J’ai choisi ce titre, pour vous répondre, en songeant à la chanson « Le verrou » de Julien Clerc, qui date d’une trentaine d’années. Et dont le contenu est une réponse étirée à votre texte.

Votre désespoir n’a d’égal que votre inspiration d’illustrateur : des éléments physiques sobres et étendus, naturels, où le silence glisse en toute liberté.

Si la fonte des glaciers littéraires poursuit son érosion, de nouvelles œuvres finissent toujours par surgir.

Votre souci de la multitude est inutile. Tout artiste ou penseur - les deux se conjuguant parfois - a conscience du contexte de son temps. Et l’actuel, au fond, n’est pas réel.

La marcescence de notre civilisation ne doit pas faire oublier sa permanente régénération. Oui, l’Occident est heureusement surprenant. Qui peut avoir la prétention de le croire achevé ?

L’impératif cintasien « Ecrivez pour empêcher les autres d’écrire » est conjointement juste et irritable à souhait.

La véritable démocratie accepte son fragment aristocratique, elle reconnaît l’échelle des valeurs.

Si vous citez Jules Ferry, vous avez raison : le lecteur sait-il que dans les années 1880, les autorités devaient parcourir les campagnes pour convaincre les petits paysans de rejoindre les bancs de l’école ? Faire nation avait alors du sens, à commencer par l’école publique ou l’école pour tous. Le paysan découvrait le bourgeois. Et inversement.
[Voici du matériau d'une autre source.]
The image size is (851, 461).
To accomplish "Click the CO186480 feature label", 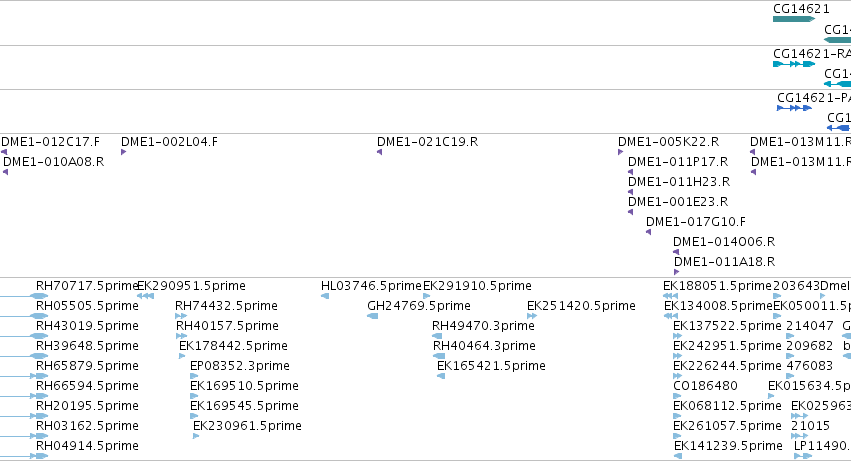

Mais le lecteur sait-il surtout que le pionnier de l’école pour tous est un certain Condorcet ? Le premier à spéculer intelligemment sur la nécessité d’une instruction populaire ? Tandis qu’un certain Laclos écrivait « De l’éducation des femmes » ?

L’heure n’est pas aux pleurs, mon cher Guyot, mais au travail. Comme d’habitude. Aussi, ma tâche est-elle peut-être de vous remonter le moral en vous disant que vous êtes « l’homme qui écrit plus vite que son ombre » - le surnom définitif que je vous ai trouvé. Mais vous en voulez toujours plus ! Et je ne peux vous donner tort. Car les véritables écrivains sont de grands travailleurs, pétris de leurs obsessions qui aident, par un joli paradoxe, les lecteurs à vivre.

Un proverbe perse assène que « ce qui nous rassemble est plus important que ce qui nous divise ». Dissemblables sont nos travaux littéraires. Analogues en bien des points sont notre considération et dévouement pour la littérature.

Par ces lignes, veuillez croire à ma confraternité littéraire.